W3C home > Mailing lists > Public > public-html@w3.org > March 2007

Re: WYSIWYM editors

From: Mihai Sucan <mihai.sucan@gmail.com>
Date: Sun, 18 Mar 2007 14:31:19 +0200
To: public-html@w3.org
Message-ID: <op.tpdw2httmcpsjgr0b0dp@localhost.localdomain>

Very interesting thread.

Le Sun, 18 Mar 2007 06:51:22 +0200, Marcos Caceres <m.caceres@qut.edu.au>  
a écrit:

> Maybe it's the programmers who are screwing up the markup as they are
> the ones writing the PHP, .Net, Rails, ColdFusion, etc that eventually
> comes out as HTML . Have you seen the nonsense markup that .Net's web
> controls produce? Seems to me programmers just as likely to be
> responsible for poor markup than anyone else.

No, actually, everyone screws up the markup:

a) the designer
b) the programmer
c) the libraries being used
d) the the frameworks (ASP.NET, Ruby on Rails, etc)
e) Content Management Systems
f) Web browsers

Each and every single one is responsible for the generated tag soup.

a) the designers

Le Sun, 18 Mar 2007 06:51:22 +0200, Marcos Caceres <m.caceres@qut.edu.au>  
a écrit:

> As an indication, if you want to know what topics web designers are
> interested in go to a list apart [1] or look at CSS garden [2]. There
> you will find that yes, designers understand menus as list, and that
> probably a lot of designers understand HTML/CSS better than you think.

Those are expert designers. They do not represent the masses.

The definition of a web designer is very vague.

Blind-folded web designers (or extreme novices):
There are those amateur web designers who do layouts in Ulead PhotoImpact,  
or in best case with Photoshop. They use the provided tools to slice the  
layout, to export it to HTML. After that, there's lots of guess work, when  
they create the other pages, using products similar to Dreamweaver. They  
change values in attributes, in CSS properties, they add/remove tags, just  
to see what happens, hoping the page will eventually show as they want in  

"Real" web designers who work for local companies, regional, or even  
national companies
These create their layouts, on schedules, for the company they work, most  
likely in Pohotoshop (since it might be a requirement). Then they redo the  
layout in Dreamweaver (or similar). Similarly to the amateurs, they do  
lots of guess work when something doesn't work as they want - that's  
because they *still* do not know *anything*. They do combine CSS with  
table layouts.

Another type of web designers is those who know to code, who use  
Dreamweaver (or similar products) just for convenience - they almost know  
to manually code the layout. They still do some guess work, but they are  
on the right path.

And, finally, there are two types of experts: experts who like to write  
everything their own way, who try to write semantic code, CSS layout, etc.

════════

**WORK INSTRUCTIONS**.
Reproduce the part of the post on WYSIWYM editors that begins with the words "a) the designers" and stops after "is very vague.", word for word.

**DATA EXTRACT**.
════════

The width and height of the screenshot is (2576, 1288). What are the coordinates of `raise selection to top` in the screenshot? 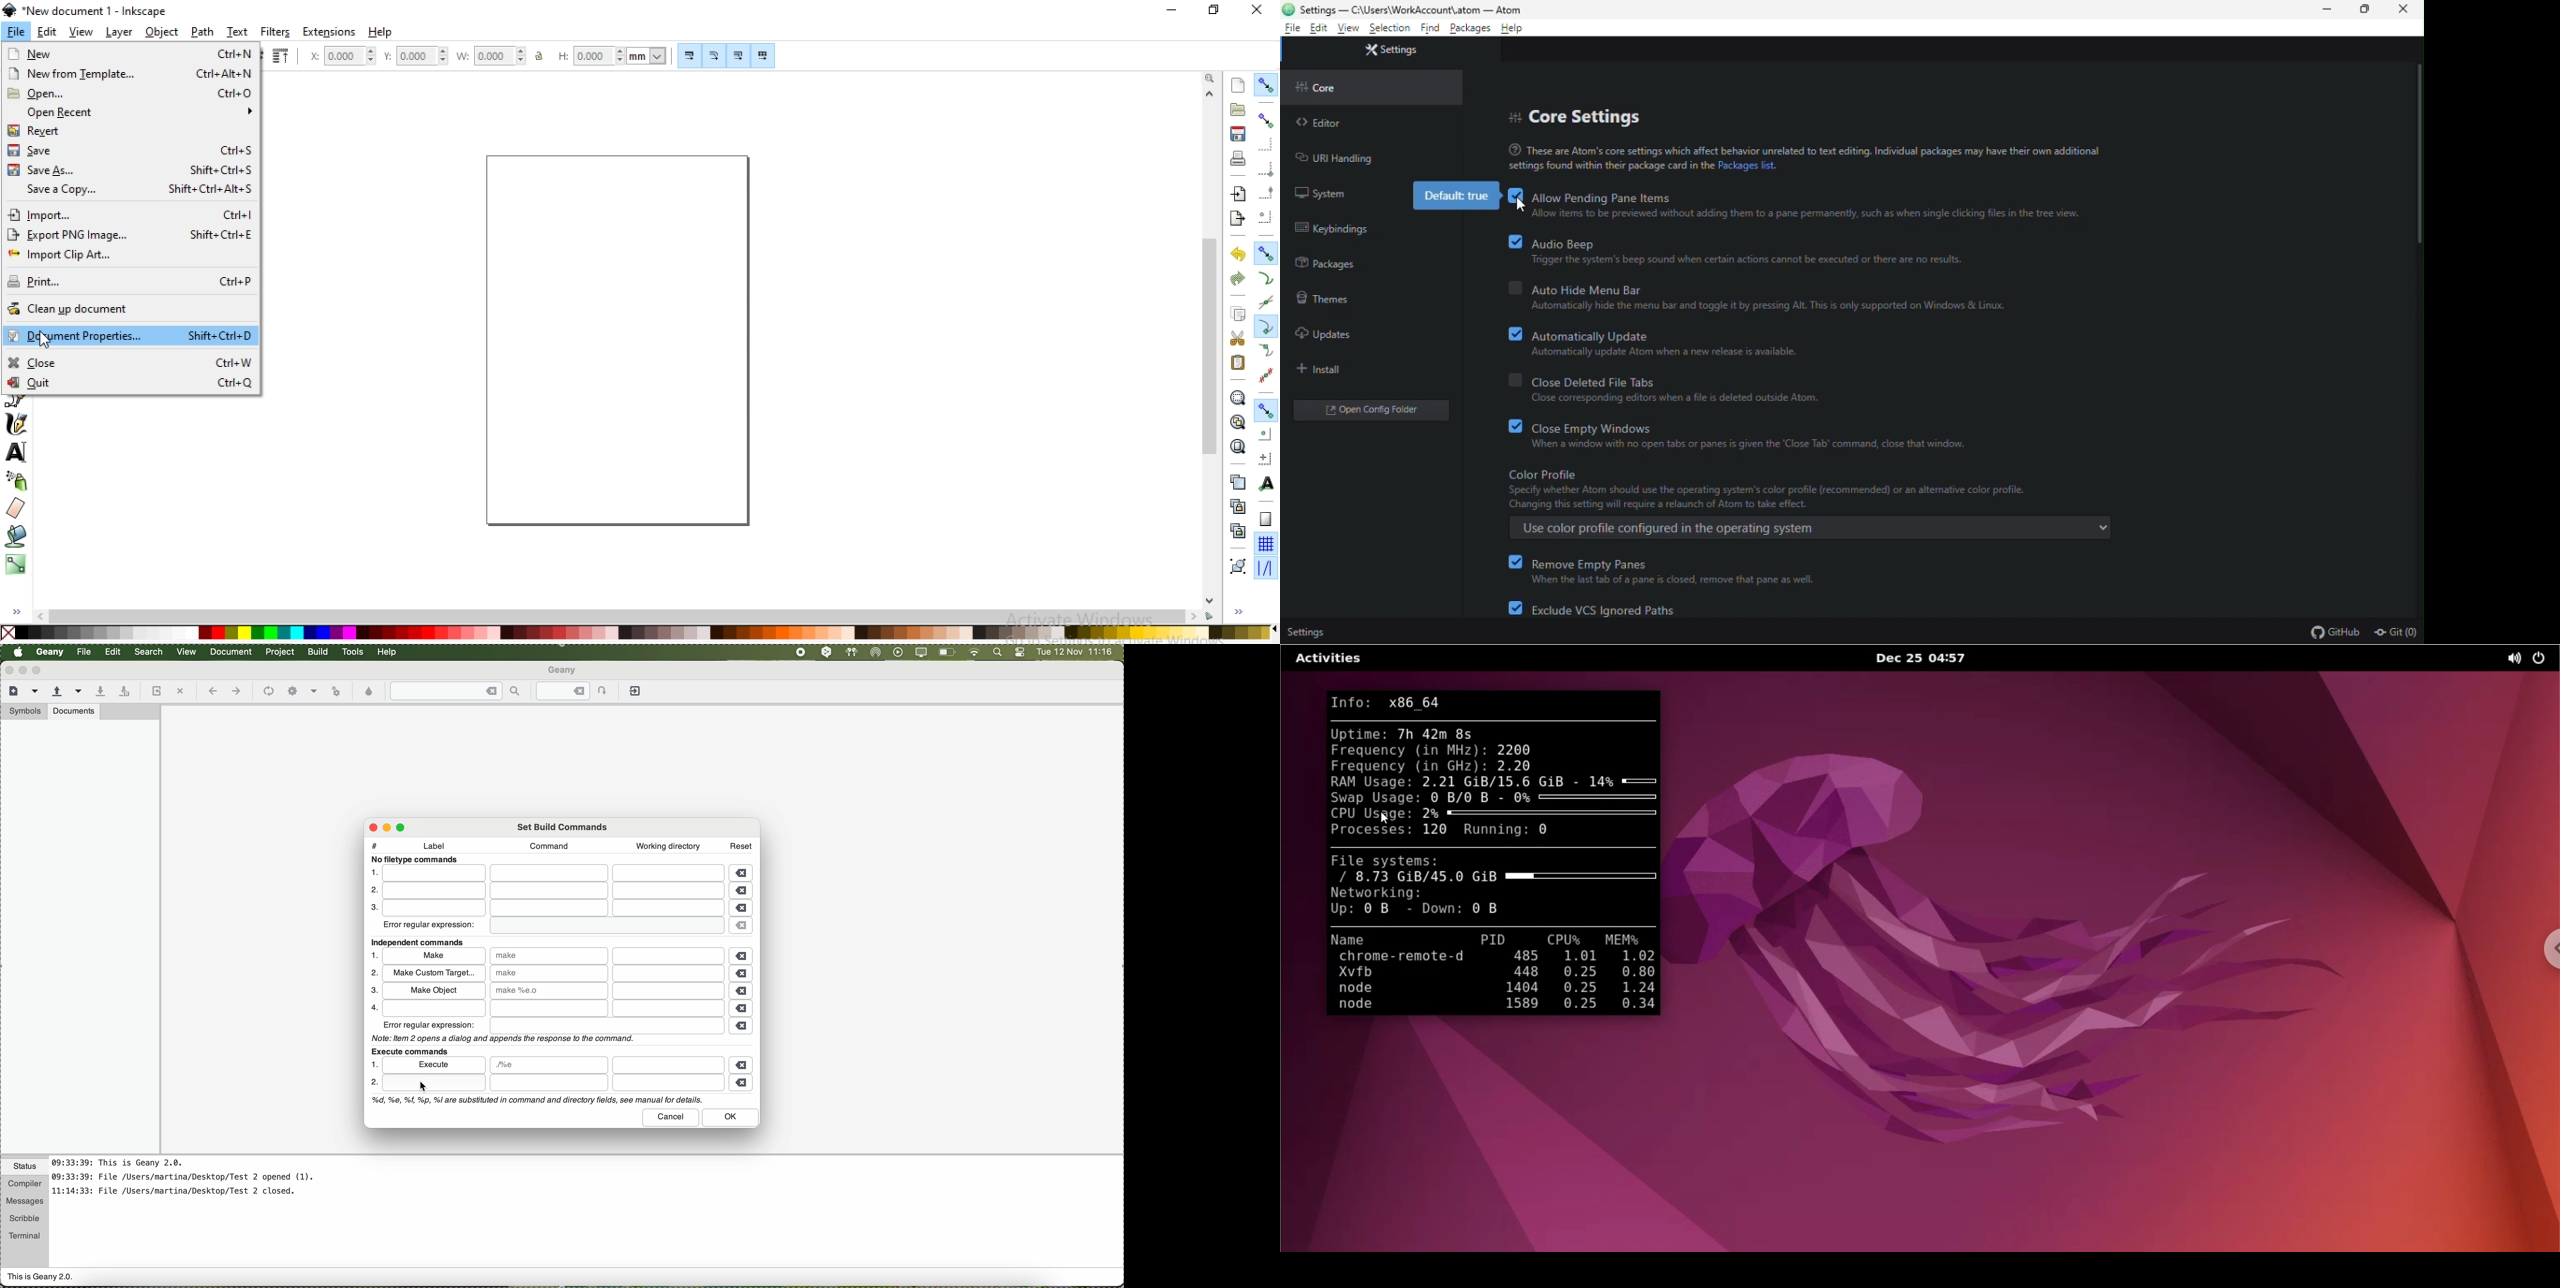 It's located at (281, 57).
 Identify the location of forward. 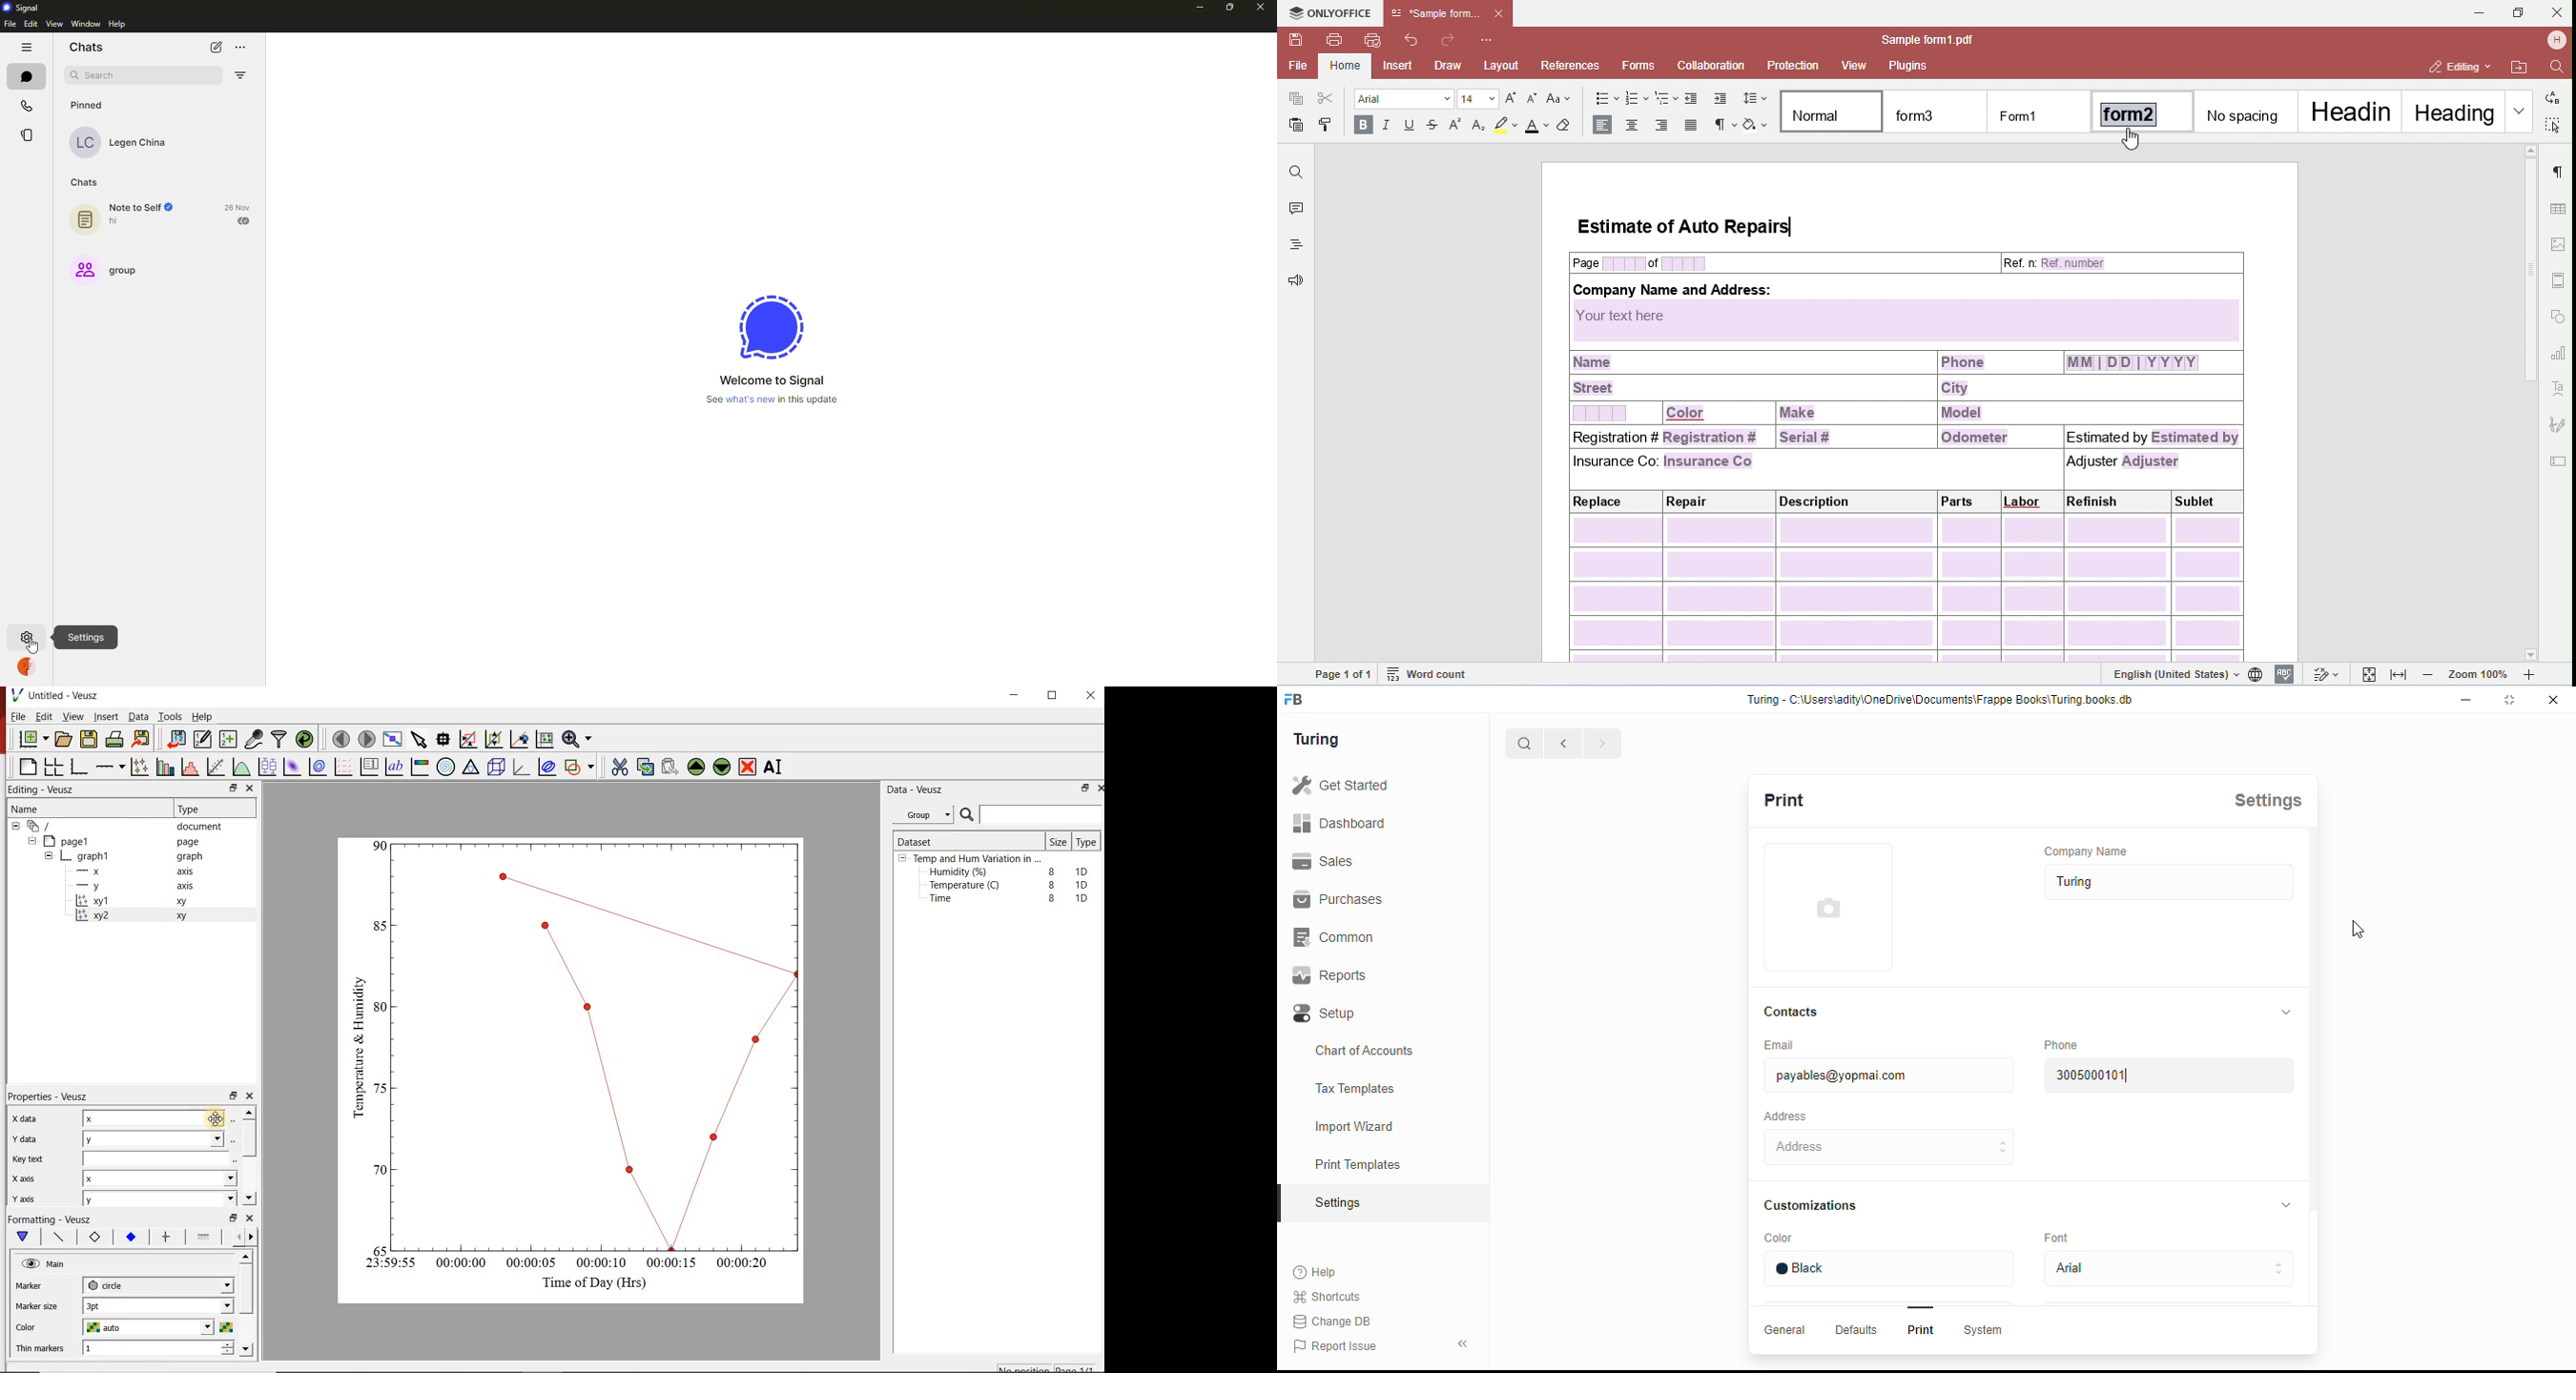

════════

**RESULT FOR THIS TASK**.
a) the designers

Le Sun, 18 Mar 2007 06:51:22 +0200, Marcos Caceres <m.caceres@qut.edu.au>  
a écrit:

> As an indication, if you want to know what topics web designers are
> interested in go to a list apart [1] or look at CSS garden [2]. There
> you will find that yes, designers understand menus as list, and that
> probably a lot of designers understand HTML/CSS better than you think.

Those are expert designers. They do not represent the masses.

The definition of a web designer is very vague.